● SOURCE EXCERPT
□ □ □

In addition or alternatively, at least one temperature sensor 88 can be associated with the water heater 70 to measure the temperature of the heated water. In one example, the temperature sensor 88 can be attached to the water channel 74 to measure the temperature of the water in the hot water channel 74 being heated by the heating element 72. It is contemplated that the temperature sensor 88 can directly contact the water, or can indirectly contact the water (as shown) via the water channel 74 to measure the water temperature. Alternatively, the temperature sensor 88 can be located downstream of the water channel 74, such as in-line with the water outlet 78. Various types of temperature sensors can be used, such as thermistors or thermocouples, or others as known in the art. The temperature sensor 88 can indirectly or directly control operation of the heating element 72 and/or valve 84, and can be operatively coupled to the control unit and/or microprocessor, or may even be coupled to or part of the valve 84, or may even operate independently. Based on the measured water temperature, the heating element 72 and/or valve 84 can be selectively operated, such as to increase or decrease the amount of heat applied to the water and/or the water flow rate. In addition or alternatively, upon initial operation of the water heater 70, the water flow can be reduced or even stopped by the valve 84 until heating element 72 and/or water within the water channel 74 reaches a predetermined operating temperature sensed by the temperature sensor 88.

In addition or alternatively, more than one temperature sensor can be utilized, such as a temperature sensor to measure the incoming water temperature, and/or even the temperature of the water ultimately dispensed to a user. For example, the control unit or microprocessor can take into account temperature difference(s) among any or all of the water source temperature, the measured value of the water being heated by the heater, and the final temperature ultimately dispensed to a user, and vary the operation of the heating element 72 and/or valve 84. In addition or alternatively, an overload sensor (not shown) can be operatively coupled to the water heater 70 to provide overload protection during operation. The overload sensor can sense temperature and/or electrical load (voltage, current, resistance, etc.) during operation of the heating element 72, and if the sensed value exceeds a predetermined amount, can directly or indirectly stop operation of the heating element 72. For example, if the heating element 72 exceeds a predetermined maximum temperature, and/or exceeds a predetermined maximum electrical load, the overload sensor can stop operation of the heating element 72 directly, such as acting like a fuse or circuit breaker, or can even function indirectly via the control unit or microprocessor.

□ □ □

● WHAT THE TASK REQUIRES
Continue the water heater passage above, starting after its final sentence.

● AVAILABLE DATA

□ □ □

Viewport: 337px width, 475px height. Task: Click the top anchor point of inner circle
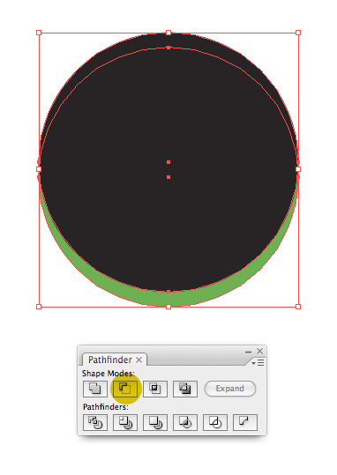click(169, 48)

□ □ □

● WRITTEN ANSWER
A hot water dispenser 90 is positioned on the door 12 that is configured to dispense hot water supplied from the water heater 70 into a receiver vessel 92. The hot water dispenser 90 includes a dispenser nozzle 94 for dispensing the hot water into the receiver vessel 92. The hot water dispenser nozzle 94 is located within the dispenser 30 and is spaced apart from the cold water dispenser outlet 32 and ice dispensing outlet 34. A hot water conduit 96 extends from the water heater 70 to the hot water dispenser 90 to supply the hot water from the water heater 70 to the dispenser nozzle 94. The hot water conduit 96 is coupled to the hot water outlet 78 of the water channel 74, and is guided through the hollow hinge 64 to extend through the interior of the door 12 and to the hot water dispenser nozzle 94. Thus, the water to be heated can be supplied via the water supply line 61, through water line 80 to inlet 76, though water channel 74 to be heated by the heating element 72, and through outlet 78 to the hot water conduit 96, and finally dispensed into the receiver vessel via the dispenser nozzle 94. The hot water conduit 96 can be captured in the door foam or even in its own channel. The hot water conduit 96 is made of a material capable of withstanding the hot water temperatures, and may be an insulated line. Additionally, the hot water conduit 96 can extend through the door 12 in close proximity to the cold water line 36. Optional separating structure may be provided to keep the two lines spaced apart. For example, either or both line could include insulation, and/or the passageway(s) could be provided with separate apertures (not shown) or even a separating wall (not shown) within a common aperture.

In an effort to reduce the possibility of inadvertent hot water dispensing, an example method of dispensing hot water utilizes at least two distinct, user-initiated steps to permit the dispensing of hot water. Turning to FIGS. 2-3, a hot water user interface 100 can be provided to present various controls to the user. Although shown as an independent interface, it is understood that the hot water user interface 100 could also be a part of the ice and water dispenser user interface 40 or even part of another appliance user interface. However, it can be beneficial for the entire hot water dispensing system to be separate from the electronic controls of the refrigerator 10. Generally, the shown example hot water user interface 100 includes a hot water activation switch 102 to selectively operate the hot water heater 70. Operation of the hot water activation switch 102 by the user can selectively turn the hot water dispensing system on and off, and may include an alert, such as illuminated visual indicia 104 or an audible sound, to indicate whether the hot water dispensing system is active or inactive. When active, hot water can be dispensed upon actuation of at least one additional switch the user, while hot water dispensing is prevented when the system is in an inactive state. It is understood that as used herein, the term “actuating” refers to changing state (e.g., changing a state of a switch from on to off or vice-versa, or some intermediate condition over a range).

In a further example, the hot water user interface 100 can include a hot water dispensing switch 106 configured to selectively control dispensing of the hot water from the dispenser nozzle 94. Operation of the hot water dispensing switch 106 by the user can selectively cause water to flow through the water heater 70, such as by operating the water valve 84. Operation of the hot water dispensing switch 106 by the user may also cause the water heating element 72 to operate and thereby heat the water. An alert, such as illuminated visual indicia 108 or an audible sound can be provided to indicate whether hot water is actively being dispensed by the system.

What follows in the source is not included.